(DOCUMENT EXTRACT)

■ ■ ■

A provider-agnostic LLM routing layer built with Python, FastAPI, Streamlit, and SQLite. The project is designed to match the resume scope: unified access to 5 LLM platforms, task-aware routing across 8 model configurations, 3-tier fallback handling, and cost/latency observability.
- Exposes one SDK and one FastAPI endpoint for OpenAI, Anthropic, Google, Cohere, and Bedrock style providers.
- Classifies requests into task types such as reasoning, coding, vision, summarization, chat, and embedding.
- Routes by capability, estimated cost, health, and latency policy.
- Applies a 3-tier fallback chain: preferred model, same-capability alternative, then low-cost recovery model.
- Records every request in a SQLite ledger for success rate, latency, tokens, cost, and fallback analysis.
- Ships with a Streamlit dashboard for live gateway metrics.
- Runs locally without API keys using deterministic mock providers.
python -m venv .venv
source .venv/bin/activate
pip install -e ".[dev]"
pytest
uvicorn llm_gateway.api.app:app --reloadIn another terminal:
streamlit run dashboard/app.pyExample request:
curl -X POST http://127.0.0.1:8000/v1/chat/completions \
-H "Content-Type: application/json" \
-d '{"prompt":"Summarize the benefits of an LLM gateway","task_type":"summarization"}'Client / SDK
-> FastAPI gateway
-> Request classifier
-> Routing policy
-> Provider adapter
-> Circuit breaker + fallback chain
-> SQLite cost/latency ledger
-> Streamlit dashboard
This project demonstrates an enterprise LLM abstraction layer:
- 5 LLM platforms: OpenAI, Anthropic, Google, Cohere, Bedrock.
- 8 model configurations: GPT-4o, GPT-4o Mini, Claude 3.5 Sonnet, Claude 3 Haiku, Gemini 1.5 Pro, Command R+, Bedrock Claude, Bedrock Titan.

■ ■ ■

(WORK INSTRUCTIONS) Carry the description of the LLM routing gateway project forward from its last line. The data that comes next has nothing to do with the text.

(SUPPLIED DATA)
■ ■ ■

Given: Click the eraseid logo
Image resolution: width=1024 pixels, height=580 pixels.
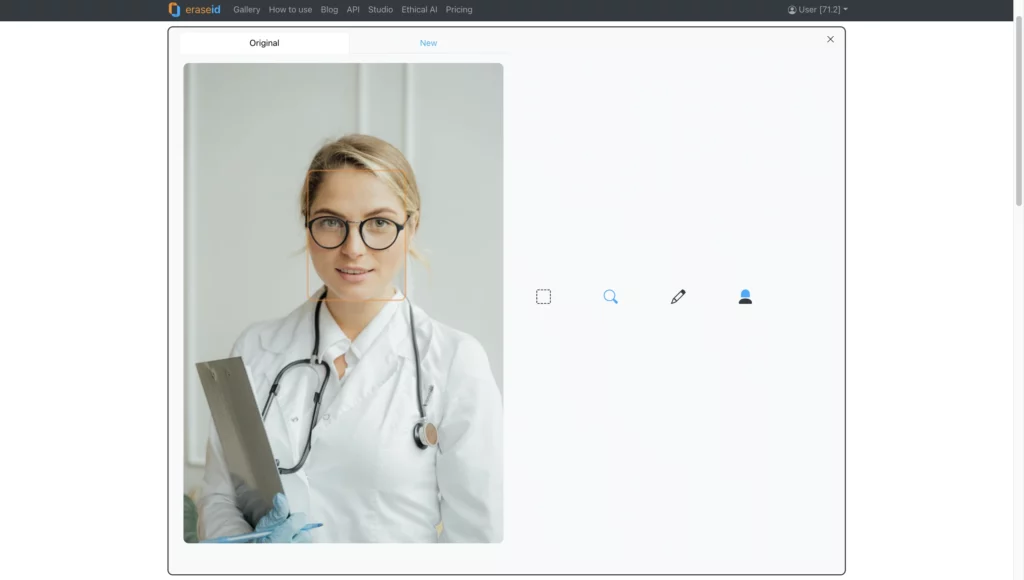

■ ■ ■

(EXPECTED ANSWER)
- Task-aware routing: capability, latency, health, and cost policies.
- 3-tier fallback: primary, provider/model alternative, final recovery provider.
- Cost optimization: lower-cost models are preferred for simple tasks while premium models are reserved for reasoning, coding, and vision.
- Observability: SQLite request ledger plus dashboard KPIs.
Copy .env.example to .env if you want to connect real providers. Without keys, the gateway uses mock adapters so demos and tests remain reproducible.
cp .env.example .envsrc/llm_gateway/
adapters/ Provider adapter contracts and implementations
api/ FastAPI application
classifier.py Task classifier
config.py Model catalog and routing policy
gateway.py Orchestration, fallback, and ledger recording
ledger.py SQLite telemetry store
models.py Shared Pydantic models
router.py Capability/cost/latency router
dashboard/app.py Streamlit dashboard
tests/ Unit and API tests
- Foundation and provider abstraction.
- Routing, fallback, and reliability controls.
- API, dashboard, and telemetry.
- Packaging, tests, docs, and resume polish.